Avec Un souffle de vie (pulsations), Clarice Lispector remet en cause la conception du roman. Elle propose une nouvelle forme d’écriture et une nouvelle forme romanesques. Son Auteur s’interroge sur l’écriture et tout ce qui l’entoure. A travers un récit dialogique, l’écrivaine rend compte du rôle de l’inspiration, de l’imagination. Ecrire, c’est comme si le subconscient, le double de l’auteur, se mettaient en branle. Il faut alors saisir ce double, le mettre en mots. L’œuvre dépasse l’écrivain, elle est plus forte que lui. Ecrire répond à un besoin impératif pour l’Auteur : « Ma vie me veut écrivain et donc j’écris. Ce n’est pas par choix : c’est un ordre intime, impérieux » et peut-être aussi pour l’écrivaine.
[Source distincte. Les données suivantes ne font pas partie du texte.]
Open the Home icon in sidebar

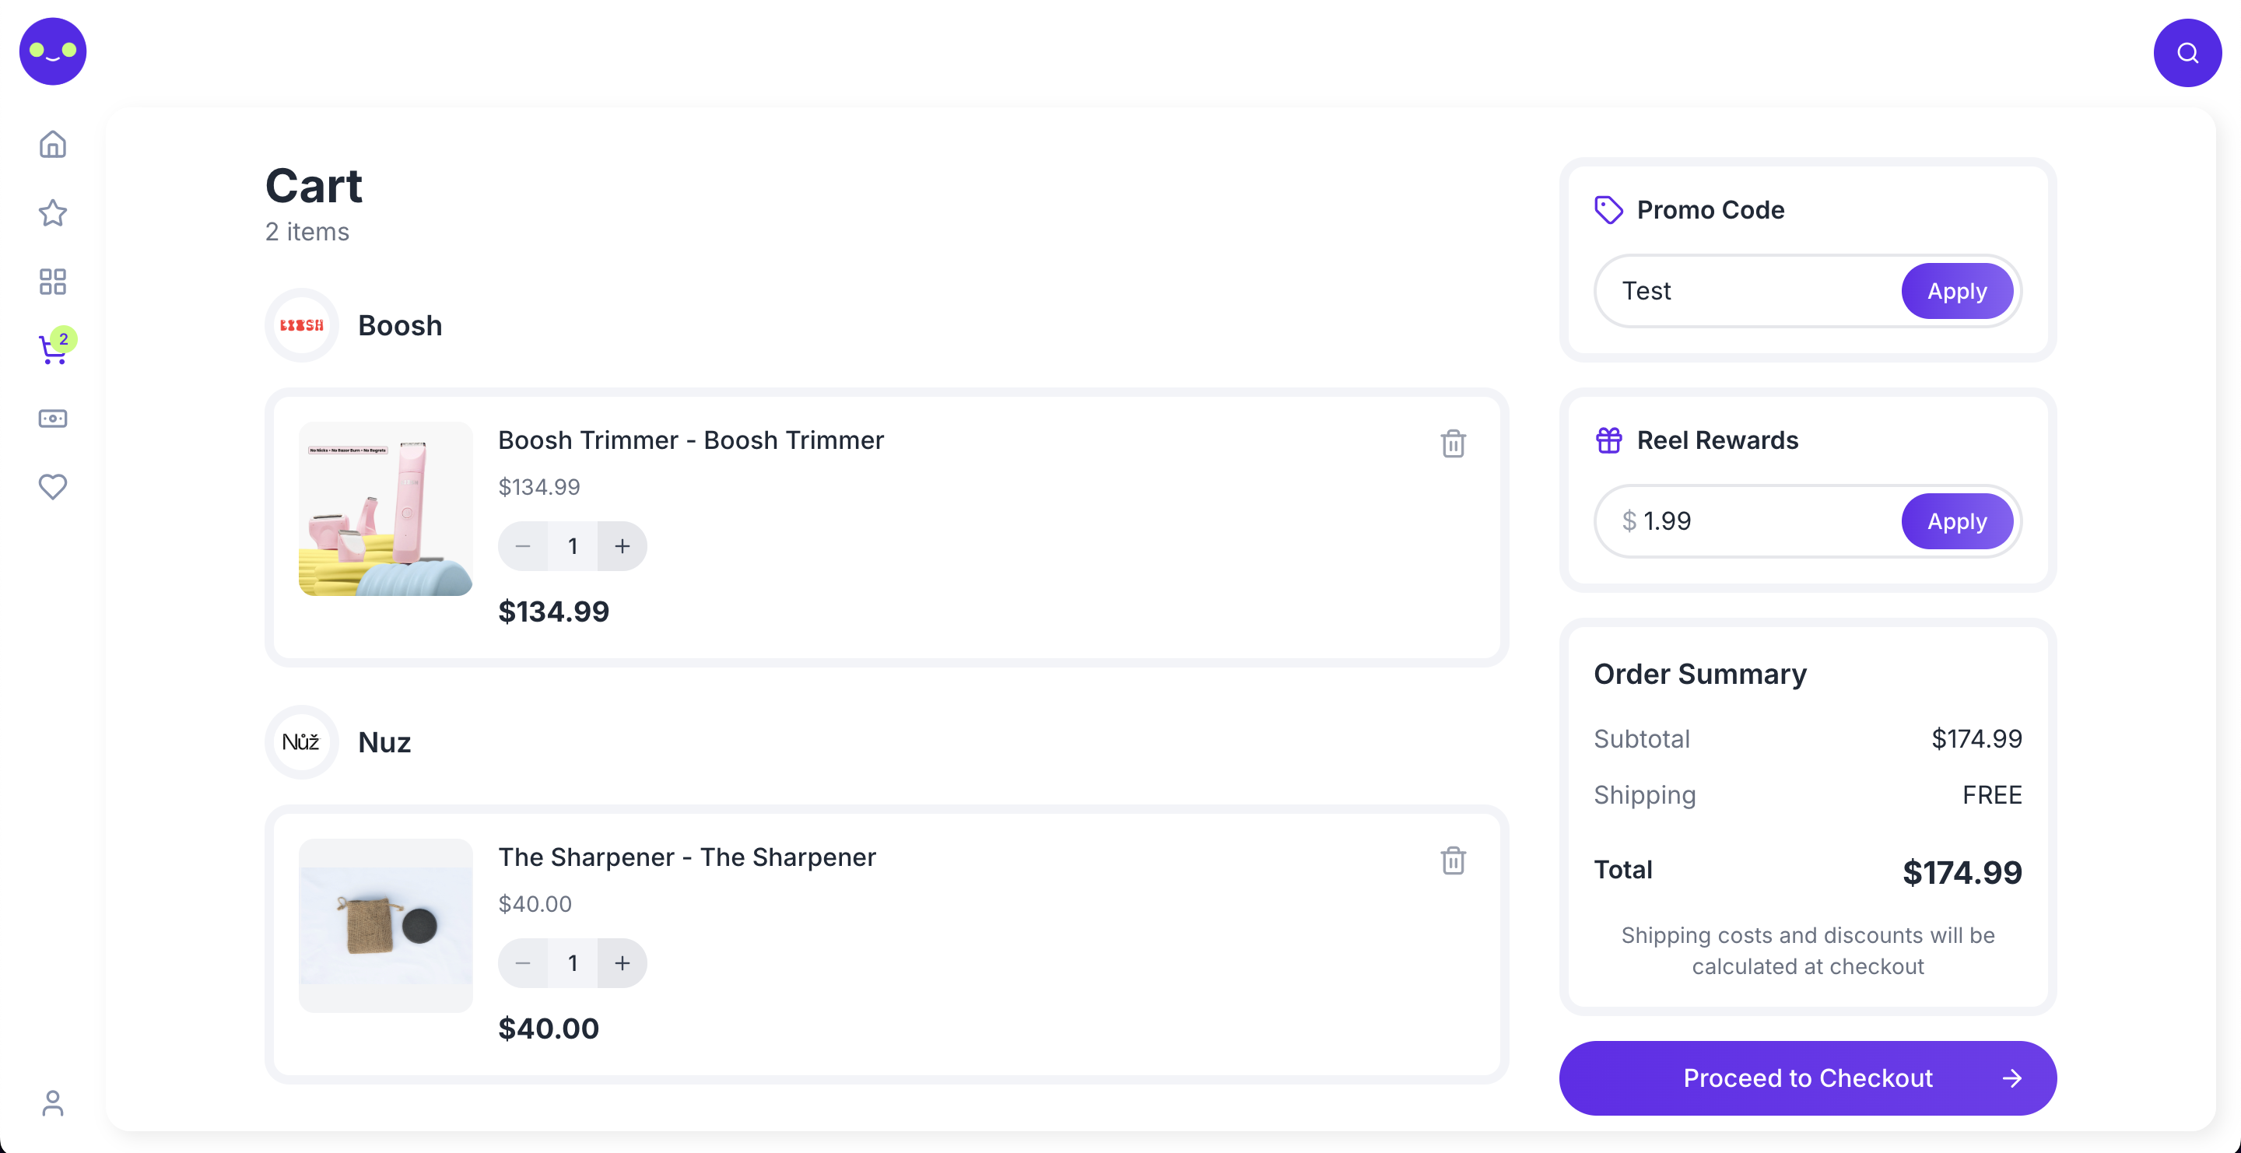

L’ouvrage original de Clarice Lispector, novateur lors de sa parution au Brésil, l’est encore pour le lecteur français du XXIe siècle souvent habitué à une narration classique. C’est un véritable plaisir de s’immerger dans ce sublime ouvrage où l’écriture et les personnages se mettent constamment en abyme.
Merci, Annie pour cette note sur ce livre testament de Clarise Lispector. Voilà un auteur, dont l’écriture est merveille d’introspection contenue dans l’eau, toujours pure de récits qui tiennent debout comme des vases tournés par les mains d’un potier expert. Clarise Lispector, à chaque lecture, me donne uns leçon de style, une perfection vers laquelle tendre ! Je ne manquerai pas de lire « Un souffle de vie ».
Merci chère Carmen pour ce beau commentaire.